▸ **Extracto del documento**:

────────────────────────────────────────

Mientras que en países con un sistema nacional de salud pública se hacen esfuerzos por la prevención, por la educación sobre la alimentación y las maneras de mantener a la población saludable, en el negocio de la salud estadounidense el enfoque está en realizar numerosos exámenes –a veces innecesarios y redundantes–, en administrar medicamentos y hacer cirugías, en vender aparatos y construir hospitales gigantescos. Los problemas de dieta, contaminación ambiental y hábitos insalubres no han de resolverse: si no hay enfermos, no hay negocio.
Este sistema opera sobre la falacia de la libertad individual de los consumidores. El asunto es que el consumidor puede elegir qué auto compra o qué ropas, comidas, entretenimientos y hasta qué empleos prefiere. Pero nadie elige enfermarse, nadie elige cuál enfermedad padecerá. El enfermo no tiene más opción que buscar asistencia médica.
La muy mentada reforma del sistema de salud que el presidente Barack Obama promulgó en 2009 –la más importante en el área de la salud en medio siglo– consistió mayormente en modificar las reglas con que operan las aseguradoras privadas para permitir que millones de personas, que no tenían seguro, pudieran adquirirlo. Uno de los aspectos sobresalientes del Obamacare fue la prohibición de que las aseguradoras rechacen a un solicitante, o le cobren más, por “condiciones preexistentes”, como lo hacían antes. Pero la incorporación de unos 20 millones de personas al sistema de seguros no quita el hecho de que las aseguradoras siguen siendo empresas privadas que, con esta reforma, aumentaron su clientela.

────────────────────────────────────────

▸ **Consigna 1**: Indica si cada afirmación coincide con el fragmento sobre el sistema de salud estadounidense y responde sí o no, citando literalmente las palabras del fragmento que lo deciden. (a) La reforma de Obama prohibió a las aseguradoras rechazar a un solicitante por condiciones preexistentes. (b) Con la reforma, las aseguradoras dejaron de ser empresas privadas. (c) El consumidor puede elegir qué enfermedad padecerá.
▸ **Consigna 2**: Prolonga el fragmento sobre el sistema de salud estadounidense desde su última oración.

────────────────────────────────────────

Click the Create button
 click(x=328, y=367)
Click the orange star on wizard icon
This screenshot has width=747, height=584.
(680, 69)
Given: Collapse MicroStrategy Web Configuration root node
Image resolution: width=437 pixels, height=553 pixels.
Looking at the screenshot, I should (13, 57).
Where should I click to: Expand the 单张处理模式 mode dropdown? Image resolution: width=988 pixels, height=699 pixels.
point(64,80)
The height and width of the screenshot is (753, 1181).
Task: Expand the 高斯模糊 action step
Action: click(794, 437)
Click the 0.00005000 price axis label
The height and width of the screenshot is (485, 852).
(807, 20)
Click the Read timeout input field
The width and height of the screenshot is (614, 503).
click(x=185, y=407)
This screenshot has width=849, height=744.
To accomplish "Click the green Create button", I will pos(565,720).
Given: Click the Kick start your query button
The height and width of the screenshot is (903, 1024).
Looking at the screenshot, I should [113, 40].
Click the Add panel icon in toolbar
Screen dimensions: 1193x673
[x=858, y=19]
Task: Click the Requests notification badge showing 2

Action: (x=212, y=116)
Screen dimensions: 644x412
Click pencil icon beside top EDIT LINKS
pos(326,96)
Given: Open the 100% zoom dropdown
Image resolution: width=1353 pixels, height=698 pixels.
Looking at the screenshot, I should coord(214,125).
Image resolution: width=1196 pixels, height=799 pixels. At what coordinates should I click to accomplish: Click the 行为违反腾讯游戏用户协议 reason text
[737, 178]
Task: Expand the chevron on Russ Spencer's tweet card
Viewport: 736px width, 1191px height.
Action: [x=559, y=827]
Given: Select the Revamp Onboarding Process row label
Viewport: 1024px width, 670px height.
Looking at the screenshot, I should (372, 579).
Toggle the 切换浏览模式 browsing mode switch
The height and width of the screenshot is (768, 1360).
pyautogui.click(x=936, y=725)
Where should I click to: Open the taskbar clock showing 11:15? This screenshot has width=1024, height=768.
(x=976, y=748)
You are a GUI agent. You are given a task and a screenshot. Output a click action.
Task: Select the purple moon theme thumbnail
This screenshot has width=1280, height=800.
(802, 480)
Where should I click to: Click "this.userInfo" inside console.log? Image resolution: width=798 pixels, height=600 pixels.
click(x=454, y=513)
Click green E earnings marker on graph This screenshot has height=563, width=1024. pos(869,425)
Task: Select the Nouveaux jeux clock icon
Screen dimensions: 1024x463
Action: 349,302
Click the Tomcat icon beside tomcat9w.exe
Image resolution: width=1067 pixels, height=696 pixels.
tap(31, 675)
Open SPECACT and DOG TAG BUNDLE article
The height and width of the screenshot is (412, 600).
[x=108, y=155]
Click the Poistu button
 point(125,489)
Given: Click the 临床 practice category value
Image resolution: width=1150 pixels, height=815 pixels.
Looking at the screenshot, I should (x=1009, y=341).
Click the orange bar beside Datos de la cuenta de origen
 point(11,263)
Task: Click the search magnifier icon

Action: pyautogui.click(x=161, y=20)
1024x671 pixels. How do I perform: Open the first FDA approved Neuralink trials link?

────────────────────────────────────────

▸ **Respuesta 1**:
(a) Sí: «Uno de los aspectos sobresalientes del Obamacare fue la prohibición de que las aseguradoras rechacen a un solicitante, o le cobren más, por “condiciones preexistentes”».
(b) No: «las aseguradoras siguen siendo empresas privadas».
(c) No: «nadie elige cuál enfermedad padecerá».

▸ **Respuesta 2**:
FEDERALES Y UNITARIOS. Este negocio –enfocado en la competencia y el lucro, que son los principios fundamentales de la empresa privada– ha crecido, por añadidura, en un sistema político en el que el gobierno federal tiene atribuciones limitadas y los gobiernos de los estados son muy proclives a reafirmar las suyas.
Como consecuencia de esa tensión dinámica que ha existido en toda la historia de Estados Unidos, no existen agencias o instituciones centralizadas que puedan mantener actualizado, digamos, un inventario de cuántas camas de hospital hay disponibles a nivel nacional, en qué medida puede ampliarse la capacidad de los hospitales, cuántas mascarillas o cuántos ventiladores hay que puedan movilizarse a dónde y cómo.
El gobierno federal mantiene reservas gigantescas de alimentos, medicamentos y equipos para emergencias, pero su distribución y transporte están sujetos a requisitos legales y a una colaboración delicada con los estados. A su vez, estos pueden contar con sus propias reservas, de las que el gobierno federal no tiene censo.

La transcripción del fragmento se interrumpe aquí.